FHA vs PMI
It’s definitely going to be a long drawn out process. The biggest group of new defaulters are FHA loans and since the government gets to decide foreclosure on those I expect to see many more years of free rent. FHA Foreclosures would come through HUD if there were any and as far as I know there’s virtually nothing coming out of HUD in San Diego.
It reminded me to include the changes in private mortgage insurance.
FHA now collects 1.75% up front (can be financed) and charges 1.25% of the loan amount for annual premiums (divided by 12 and added to monthly payment).
This has allowed the private mortgage insurance companies to modify their fee structure too. They have eliminated the monthly premium, and are collecting their entire fee upfront.

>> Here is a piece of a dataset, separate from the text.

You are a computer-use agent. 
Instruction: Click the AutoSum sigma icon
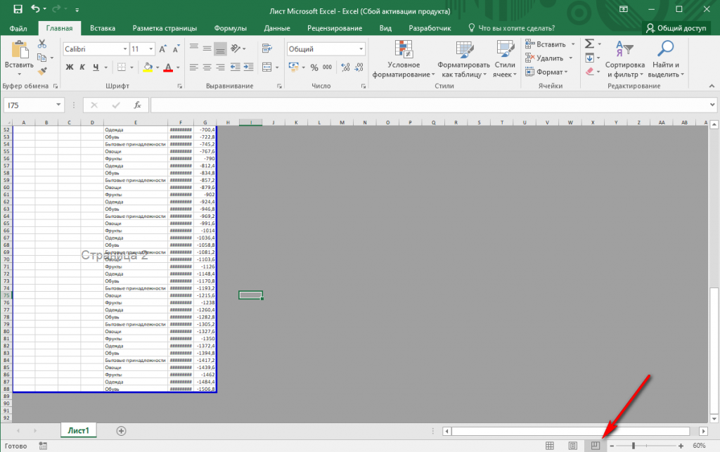589,44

97% LTV = 3% premium up front.
95% LTV = 2.18% premium up front.
The buyers hope that they can find a seller who will pay the fee, and that way they dodge PMI altogether, unless they have to raise the purchase price to compensate.
The debt-to-income ratios are fairly strict, around 41%, and FICO scores need to be around 720-740. There are some cases where buyers with lower FICO scores can qualify too.
It makes the higher FHA loan amounts very unattractive, which could save taxpayers some money down the road. On a $500,000 FHA loan, the MI is $520/month, and with PMI it’s zero monthly.
The private mortgage insurance is for loans up to $546,250, the Fannie/Freddie high-balance limit here. The FHA loan limit is still $697,500 in San Diego.
An executive at one of the big PMI companies told me that they are looking favorably at the California market too, so hopefully these programs will stick around – and maybe get better?